Anna come tante aveva denunciato. Ma chi difende queste donne?
Anna aveva capito da tempo che qualcosa in quel rapporto non funzionava, che doveva mettere la parola fine a quella relazione tossica e malata. L’ha fatto ma lui, come spesso succede, non si è arreso, non ha accettato. E nella vigliaccheria di chi confonde l’amore con il possesso, l’ha accoltellata alle spalle. La donna terrorizzata è passata dalla vita alla morte in una calda giornata di agosto, in uno dei luoghi più belli della nostra Italia, Piano di Sorrento.
Il dramma dei femminicidi è proprio questo. Anna ha denunciato ma nulla è accaduto. Perché dopo la denuncia non succede niente, o succede troppo poco, la vittima non viene messa in sicurezza anzi a volte sono proprio le denunce ad alimentare l’odio, quella rabbia repressa, quel livore, quella certezza di appartenenza, di proprietà.
Anna è morta e il suo nome va ad allungare il funereo elenco dei femminicidi. Un vero disastro. Solo in Italia dall’inizio dell’anno, più di 70 donne massacrate e i motivi sono sempre gli stessi, le armi adoperate quasi sempre i coltelli. Assassini fatti con lo stampino, disagi sempre esistiti in queste persone ma mai “visti”, forse per amore, forse perché anche al primo episodio di violenza poi si vuole trovare un motivo, una giustificazione e si va avanti.
Avanti verso il baratro, verso la morte.
E si chi si ribella, chi rende pubbliche le violenze subite alle autorità rischia di più, non si mette al riparo ma diventa bersaglio prioritario in quella scala di “non valori” che alberga nelle menti malate di questi assassini.
Il mondo non c’è, lo abbiamo perso da qualche parte in qualche momento delle nostre vite e non ce ne siamo accorti, occorre non solo sognarlo ma costruirlo.

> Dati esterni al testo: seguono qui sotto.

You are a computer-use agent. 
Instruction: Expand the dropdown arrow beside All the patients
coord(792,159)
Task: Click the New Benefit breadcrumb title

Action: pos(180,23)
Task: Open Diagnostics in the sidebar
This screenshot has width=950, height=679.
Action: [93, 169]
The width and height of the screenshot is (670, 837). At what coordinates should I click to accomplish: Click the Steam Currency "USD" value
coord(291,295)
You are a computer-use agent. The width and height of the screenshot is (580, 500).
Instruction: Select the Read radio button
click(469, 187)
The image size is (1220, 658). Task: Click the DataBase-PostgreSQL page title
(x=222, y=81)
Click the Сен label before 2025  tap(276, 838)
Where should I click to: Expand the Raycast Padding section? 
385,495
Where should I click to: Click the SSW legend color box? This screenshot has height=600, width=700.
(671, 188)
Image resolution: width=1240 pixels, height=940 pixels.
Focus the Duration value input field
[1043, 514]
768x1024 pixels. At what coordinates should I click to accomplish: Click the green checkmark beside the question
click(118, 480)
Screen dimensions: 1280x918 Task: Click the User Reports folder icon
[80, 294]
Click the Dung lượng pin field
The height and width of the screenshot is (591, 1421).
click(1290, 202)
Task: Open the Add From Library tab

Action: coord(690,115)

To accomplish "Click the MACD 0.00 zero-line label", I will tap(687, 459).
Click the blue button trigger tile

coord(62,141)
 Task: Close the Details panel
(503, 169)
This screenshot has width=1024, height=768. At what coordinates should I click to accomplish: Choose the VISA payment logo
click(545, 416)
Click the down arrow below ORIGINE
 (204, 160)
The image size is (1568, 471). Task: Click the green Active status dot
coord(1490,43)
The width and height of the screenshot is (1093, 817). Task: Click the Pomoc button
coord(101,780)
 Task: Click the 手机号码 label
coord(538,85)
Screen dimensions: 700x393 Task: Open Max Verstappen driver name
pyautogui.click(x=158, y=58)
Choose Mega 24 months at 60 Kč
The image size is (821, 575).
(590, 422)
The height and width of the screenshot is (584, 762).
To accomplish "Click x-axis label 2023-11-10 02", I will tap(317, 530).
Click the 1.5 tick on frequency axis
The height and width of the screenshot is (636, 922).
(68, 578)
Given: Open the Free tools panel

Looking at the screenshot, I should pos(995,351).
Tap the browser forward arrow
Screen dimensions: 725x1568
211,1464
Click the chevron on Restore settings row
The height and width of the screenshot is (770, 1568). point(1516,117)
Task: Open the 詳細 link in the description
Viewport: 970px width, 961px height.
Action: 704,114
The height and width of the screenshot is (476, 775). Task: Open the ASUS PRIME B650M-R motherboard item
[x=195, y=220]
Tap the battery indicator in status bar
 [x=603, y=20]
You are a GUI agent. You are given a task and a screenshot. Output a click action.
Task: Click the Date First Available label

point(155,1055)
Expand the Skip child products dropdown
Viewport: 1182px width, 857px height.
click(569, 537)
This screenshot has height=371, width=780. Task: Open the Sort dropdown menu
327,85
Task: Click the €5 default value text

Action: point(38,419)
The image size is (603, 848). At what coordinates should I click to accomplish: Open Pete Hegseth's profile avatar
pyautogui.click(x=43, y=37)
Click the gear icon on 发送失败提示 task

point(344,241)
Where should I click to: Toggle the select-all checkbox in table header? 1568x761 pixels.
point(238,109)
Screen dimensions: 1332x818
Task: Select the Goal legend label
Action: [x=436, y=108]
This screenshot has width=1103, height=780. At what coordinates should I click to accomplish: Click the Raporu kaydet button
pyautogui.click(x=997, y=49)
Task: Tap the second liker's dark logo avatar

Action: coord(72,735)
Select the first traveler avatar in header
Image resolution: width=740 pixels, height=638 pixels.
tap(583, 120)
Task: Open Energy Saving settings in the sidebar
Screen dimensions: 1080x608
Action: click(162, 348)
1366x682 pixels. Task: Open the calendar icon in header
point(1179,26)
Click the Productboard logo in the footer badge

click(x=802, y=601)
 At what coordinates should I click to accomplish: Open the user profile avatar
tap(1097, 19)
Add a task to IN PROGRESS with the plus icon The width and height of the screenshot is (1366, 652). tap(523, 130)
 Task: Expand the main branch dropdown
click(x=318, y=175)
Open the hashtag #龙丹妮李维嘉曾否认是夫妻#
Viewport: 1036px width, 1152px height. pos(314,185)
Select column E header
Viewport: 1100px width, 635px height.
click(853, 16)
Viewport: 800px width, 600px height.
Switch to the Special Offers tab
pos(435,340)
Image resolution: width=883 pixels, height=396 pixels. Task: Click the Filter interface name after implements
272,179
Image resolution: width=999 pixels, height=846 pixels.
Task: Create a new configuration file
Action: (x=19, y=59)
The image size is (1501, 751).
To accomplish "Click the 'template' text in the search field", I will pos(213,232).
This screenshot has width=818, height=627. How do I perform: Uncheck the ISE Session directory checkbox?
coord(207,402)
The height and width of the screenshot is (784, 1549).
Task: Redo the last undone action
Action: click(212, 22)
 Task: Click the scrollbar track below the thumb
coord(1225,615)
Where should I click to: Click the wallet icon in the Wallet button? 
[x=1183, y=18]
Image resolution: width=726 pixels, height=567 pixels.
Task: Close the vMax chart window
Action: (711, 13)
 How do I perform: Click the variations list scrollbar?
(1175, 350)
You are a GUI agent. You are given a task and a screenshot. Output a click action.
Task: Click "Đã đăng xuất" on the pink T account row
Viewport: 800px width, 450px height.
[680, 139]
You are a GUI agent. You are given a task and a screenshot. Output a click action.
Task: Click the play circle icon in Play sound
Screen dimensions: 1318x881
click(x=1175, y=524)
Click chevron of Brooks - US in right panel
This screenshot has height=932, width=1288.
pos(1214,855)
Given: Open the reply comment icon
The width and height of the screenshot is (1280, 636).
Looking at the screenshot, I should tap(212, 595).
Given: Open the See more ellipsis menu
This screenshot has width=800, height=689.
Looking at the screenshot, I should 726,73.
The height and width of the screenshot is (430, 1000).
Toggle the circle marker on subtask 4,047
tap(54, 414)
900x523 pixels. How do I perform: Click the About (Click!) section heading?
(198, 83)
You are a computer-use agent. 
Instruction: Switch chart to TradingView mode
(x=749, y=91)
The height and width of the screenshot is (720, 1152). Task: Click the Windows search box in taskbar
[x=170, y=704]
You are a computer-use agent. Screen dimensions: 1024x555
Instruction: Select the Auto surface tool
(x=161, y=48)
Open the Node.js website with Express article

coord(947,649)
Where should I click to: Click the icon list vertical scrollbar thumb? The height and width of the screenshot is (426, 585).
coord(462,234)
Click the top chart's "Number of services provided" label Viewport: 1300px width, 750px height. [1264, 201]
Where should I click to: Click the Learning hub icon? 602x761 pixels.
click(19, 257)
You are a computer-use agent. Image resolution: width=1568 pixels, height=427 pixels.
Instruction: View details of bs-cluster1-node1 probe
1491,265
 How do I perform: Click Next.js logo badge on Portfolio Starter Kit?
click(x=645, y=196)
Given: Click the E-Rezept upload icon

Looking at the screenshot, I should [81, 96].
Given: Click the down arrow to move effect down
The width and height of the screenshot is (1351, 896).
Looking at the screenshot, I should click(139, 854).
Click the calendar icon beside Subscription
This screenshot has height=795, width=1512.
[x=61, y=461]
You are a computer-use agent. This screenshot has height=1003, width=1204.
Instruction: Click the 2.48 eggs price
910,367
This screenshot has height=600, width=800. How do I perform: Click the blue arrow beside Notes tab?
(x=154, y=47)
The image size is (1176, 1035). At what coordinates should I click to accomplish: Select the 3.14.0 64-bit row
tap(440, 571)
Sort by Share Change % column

E fino a quando il cantiere è aperto, gli appartamenti non possono essere abitati. Perché una casa è quel luogo in cui quando ci entri ti accoglie. E’ quel luogo in cui ti senti al sicuro, abbracciata, coccolata e questo non c’entra niente con un uomo, che sia un marito o un compagno. Puoi vivere da sola ma quando chiudi quella porta senti che quel luogo è il tuo mondo, è lì che più di altrove devi sentirti al sicuro e protetta.
Vogliamo che le donne siano libere, forti, colte, preparate e mai che vengano scambiate come un oggetto di cui si ha il possesso e sul quale dunque ci si sente legittimati a fare ciò che si vuole.
Il mondo è malato.
Bisogna partire dalla realtà, dai troppi servizi assenti, dai servizi sociali spesso inesistenti, dalla sanità pubblica lasciata a marcire, dal lavoro che manca e rende tutti frustrati, dalla dignità che ci è stata tolta, dalla difficoltà di arrivare a fine mese, dal mendicare soldi e rispetto.
Occorre partire dalla realtà, avere i piedi per terra e lavorare per un mondo nuovo che ha ancora da venire.
In Italia più di 10 donne al mese quest’anno sono state uccise dai “loro” compagni. Il che vuol dire che ci portiamo dietro problemi atavici mai risolti.
E adesso cosa possiamo dire se non mettere le donne in una condizione di allarme e attenzione? Non date fiducia a chi non la merita, non fate dono del vostro amore a chi lo calpesta, parlate di più con la persona con cui avete deciso di condividere un percorso della vostra vita e siate attente ad ogni piccolo segno di “esasperazione trattenuta”.
E’ arrivato il momento di guardare senza ipocrisie e senza rassegnazione al disumano scempio sotto i nostri occhi. Occorre dare seguito alle denunce che tanta ansia e tanta paura costano alle donne minacciate. E’ necessario dare loro la certezza che lo stalker è sotto controllo. Se servono braccialetti elettronici che lo Stato se ne avvalga, i soldi si trovano sempre in questo Paese quando si vuole. Basta volerlo. Occorre solo mettersi in ascolto dell’ultimo, raccapricciante grido delle “nostre” donne uccise e del pianto ininterrotto delle loro famiglie.
Se poi non si vuole, allora la vittima sarà stata uccisa due volte.